Selected extract:
There used to be a time when an Australian could fly to New York and be imbued with the power to predict the fashion and hair cuts that would appear on Sydney or Melbourne streets in the upcoming year.

Although globalism has reduced the instance of this peculiarity, the island continent appears determined to ignore the lessons of the past and run headlong into a surveillance state that threatens the privacy of all of its citizens.

On Thursday, Australia's state and territory leaders agreed to link their systems, and thereby create a national federated database of biometric passport and driver's licence photo data.

Far from protecting the electorate's civil liberties -- which, unlike many other modern nations, are not written down and only exist in feelings, vibes, and the whims of the High Court -- the state premiers piled on and were only too proud of the technological terror to be constructed.

"In my judgement, it would be unforgivable to not make changes like that when the technology is available, the competence, the know-how, and safeguards are available to effect that change," Victorian Premier Dan Andrews said.

Andrews further said that the premiers had spared the nation from the bickering that accompanies important changes -- you know, the sort of thing that parliamentary democracies are supposed to do.

Australia in 2017 is a place where the political discourse allows Parliament to abrogate and outsource responsibilities on equality, yet the final step to create a technology-driven system of constant visual surveillance is waved through as routine.

Dataset entries:
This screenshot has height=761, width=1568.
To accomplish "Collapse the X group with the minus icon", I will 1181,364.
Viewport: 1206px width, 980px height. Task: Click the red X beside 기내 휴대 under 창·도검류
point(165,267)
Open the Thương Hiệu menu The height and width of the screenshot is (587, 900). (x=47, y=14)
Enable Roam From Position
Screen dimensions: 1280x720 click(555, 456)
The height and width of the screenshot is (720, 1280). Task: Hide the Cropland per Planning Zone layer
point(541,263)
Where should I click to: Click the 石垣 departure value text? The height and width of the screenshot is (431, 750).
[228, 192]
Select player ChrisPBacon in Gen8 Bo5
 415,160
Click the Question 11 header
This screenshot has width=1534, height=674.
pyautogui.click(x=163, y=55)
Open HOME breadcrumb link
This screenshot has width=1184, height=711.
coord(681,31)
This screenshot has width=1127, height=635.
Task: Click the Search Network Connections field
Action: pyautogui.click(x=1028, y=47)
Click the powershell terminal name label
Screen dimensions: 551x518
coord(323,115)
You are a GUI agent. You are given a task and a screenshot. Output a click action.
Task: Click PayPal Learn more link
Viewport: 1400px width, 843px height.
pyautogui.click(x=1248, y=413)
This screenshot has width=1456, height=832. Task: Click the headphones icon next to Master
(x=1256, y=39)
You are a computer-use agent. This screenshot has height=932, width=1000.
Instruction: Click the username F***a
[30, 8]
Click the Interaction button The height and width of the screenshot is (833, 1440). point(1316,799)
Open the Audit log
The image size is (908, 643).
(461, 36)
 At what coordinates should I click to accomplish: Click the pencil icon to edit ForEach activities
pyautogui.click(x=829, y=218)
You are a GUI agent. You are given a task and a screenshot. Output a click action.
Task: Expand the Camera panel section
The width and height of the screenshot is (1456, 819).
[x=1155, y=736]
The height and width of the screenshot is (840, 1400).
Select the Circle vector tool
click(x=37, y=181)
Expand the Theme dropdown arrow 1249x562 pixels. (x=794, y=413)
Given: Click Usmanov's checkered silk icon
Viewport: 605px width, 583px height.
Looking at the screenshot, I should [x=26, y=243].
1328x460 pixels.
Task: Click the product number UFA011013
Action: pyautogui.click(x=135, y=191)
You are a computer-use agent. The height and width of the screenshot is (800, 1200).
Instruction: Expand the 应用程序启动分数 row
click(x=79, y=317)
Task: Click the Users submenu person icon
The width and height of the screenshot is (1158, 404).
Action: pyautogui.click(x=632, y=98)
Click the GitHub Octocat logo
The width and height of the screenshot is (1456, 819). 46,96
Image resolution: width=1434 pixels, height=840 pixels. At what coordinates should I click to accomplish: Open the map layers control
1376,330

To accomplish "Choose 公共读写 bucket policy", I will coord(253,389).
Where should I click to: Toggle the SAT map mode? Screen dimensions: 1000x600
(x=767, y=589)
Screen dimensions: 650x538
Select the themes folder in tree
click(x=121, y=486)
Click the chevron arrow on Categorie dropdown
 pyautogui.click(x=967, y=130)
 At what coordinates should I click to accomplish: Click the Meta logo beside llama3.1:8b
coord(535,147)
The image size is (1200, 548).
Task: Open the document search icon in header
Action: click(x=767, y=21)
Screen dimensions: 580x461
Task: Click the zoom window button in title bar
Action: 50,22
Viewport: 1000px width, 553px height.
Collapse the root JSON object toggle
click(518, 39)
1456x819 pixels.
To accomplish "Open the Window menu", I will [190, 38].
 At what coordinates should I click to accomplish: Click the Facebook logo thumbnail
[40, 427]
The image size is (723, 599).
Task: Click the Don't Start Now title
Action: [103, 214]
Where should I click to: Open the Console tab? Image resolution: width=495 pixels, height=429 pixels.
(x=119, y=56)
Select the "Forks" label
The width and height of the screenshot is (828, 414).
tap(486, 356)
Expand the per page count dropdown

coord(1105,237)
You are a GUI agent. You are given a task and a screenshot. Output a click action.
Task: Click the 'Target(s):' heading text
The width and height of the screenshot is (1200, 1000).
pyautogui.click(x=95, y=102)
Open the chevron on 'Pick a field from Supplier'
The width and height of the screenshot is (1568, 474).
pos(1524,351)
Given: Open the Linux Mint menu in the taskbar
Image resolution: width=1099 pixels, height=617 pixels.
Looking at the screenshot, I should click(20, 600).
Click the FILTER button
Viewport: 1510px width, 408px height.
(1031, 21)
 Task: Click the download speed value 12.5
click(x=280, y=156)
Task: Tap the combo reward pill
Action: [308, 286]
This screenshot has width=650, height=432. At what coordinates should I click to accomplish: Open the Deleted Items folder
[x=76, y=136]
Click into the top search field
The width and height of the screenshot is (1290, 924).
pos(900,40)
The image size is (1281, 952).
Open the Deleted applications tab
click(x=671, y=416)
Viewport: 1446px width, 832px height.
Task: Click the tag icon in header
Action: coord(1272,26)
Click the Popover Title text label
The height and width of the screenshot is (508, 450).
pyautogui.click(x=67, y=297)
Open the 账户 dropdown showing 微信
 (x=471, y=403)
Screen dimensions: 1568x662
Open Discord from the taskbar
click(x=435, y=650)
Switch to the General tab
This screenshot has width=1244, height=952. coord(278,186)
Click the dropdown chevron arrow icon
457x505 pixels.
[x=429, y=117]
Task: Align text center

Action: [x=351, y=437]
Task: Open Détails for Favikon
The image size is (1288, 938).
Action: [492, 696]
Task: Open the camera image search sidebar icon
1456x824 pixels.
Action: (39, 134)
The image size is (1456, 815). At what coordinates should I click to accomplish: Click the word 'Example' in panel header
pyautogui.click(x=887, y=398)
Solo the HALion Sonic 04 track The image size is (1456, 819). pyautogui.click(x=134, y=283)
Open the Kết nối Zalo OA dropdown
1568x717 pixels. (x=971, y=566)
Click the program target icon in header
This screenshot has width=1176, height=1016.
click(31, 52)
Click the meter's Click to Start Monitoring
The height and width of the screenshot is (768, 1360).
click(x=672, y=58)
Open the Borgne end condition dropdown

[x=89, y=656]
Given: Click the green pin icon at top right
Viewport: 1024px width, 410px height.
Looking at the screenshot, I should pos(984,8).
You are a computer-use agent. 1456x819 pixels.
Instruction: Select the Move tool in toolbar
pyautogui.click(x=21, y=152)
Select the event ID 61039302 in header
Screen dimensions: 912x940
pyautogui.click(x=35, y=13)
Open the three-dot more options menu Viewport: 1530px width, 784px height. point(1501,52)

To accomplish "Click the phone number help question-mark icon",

Aim 1: In the article on Australia's biometric database, shorten the paragraph that begins "On Thursday, Australia's state and territory leaders" to a single sentence, keeping its main facts.
Aim 2: From the article on Australia's biometric database, repeat word for word the passage from "Far from protecting" to "supposed to do.".
Aim 3: Pick up the article on Australia's biometric database after its final sentence and write the next few sentences.

Final answer 1: Australia's state and territory leaders agreed on Thursday to link their systems into a national federated database of biometric passport and driver's license photos.

Final answer 2:
Far from protecting the electorate's civil liberties -- which, unlike many other modern nations, are not written down and only exist in feelings, vibes, and the whims of the High Court -- the state premiers piled on and were only too proud of the technological terror to be constructed.

"In my judgement, it would be unforgivable to not make changes like that when the technology is available, the competence, the know-how, and safeguards are available to effect that change," Victorian Premier Dan Andrews said.

Andrews further said that the premiers had spared the nation from the bickering that accompanies important changes -- you know, the sort of thing that parliamentary democracies are supposed to do.

Final answer 3:
The test case for the new era will be the upcoming Gold Coast Commonwealth Games; the Courier Mail reported in July that the Australian Federal Police is looking to hook the city's CCTV cameras up with the facial recognition technology to prevent terror suspects from reaching any venues.

While it is true that the current system is merely the automation of an existing system between the states, the wide rollout and integration of CCTV networks is only a single dose of scope creep and a helpful reading of the Intergovernmental Agreement On Identity Matching Services [PDF] away.

Clauses that allow agencies to use the facial recognition system to identify individuals who are at risk of physical harm "when addressing significant risks to public health or safety" are effectively blank cheques if the government wants them to be.

Have I mentioned that terrorism is persuasive, and that if you see something, say something? And the best way to protect the population from harm is to keep a constant eye on them? Of course it is, now pass the Victory Gin.

The most stupid, or even ironic, part of the entire proposal is that it is occurring at a time when much of the world is moving away from such overreaching systems.

Ireland will tell its authorities to get a judge's approval before demanding data from its data retention system, which has a lighter touch than the Australian system; and the US is continuing the process of watering down some of its surveillance laws.

Much like the teenager who continued to believe parachute pants in 1994 was still a thing, Australia is determined to make sure muted encroachments on civil liberties remains popular somewhere.

Now, before decrying the entire state as something that East Germany could only dream of, there is something to keep in mind.

Given that the nation has showed over the past couple of years that it has an inability to create a technical system of any consequence without incurring large costs overruns or outages, and our predisposition to believe "she'll be right" while there are gaping technical flaws just waiting to be discovered, the saving grace of the entire proposal could be our ineptitude.

In order to help the Australian government with its new system to keep us all safe, may I propose that they engage HPE for the supply of storage?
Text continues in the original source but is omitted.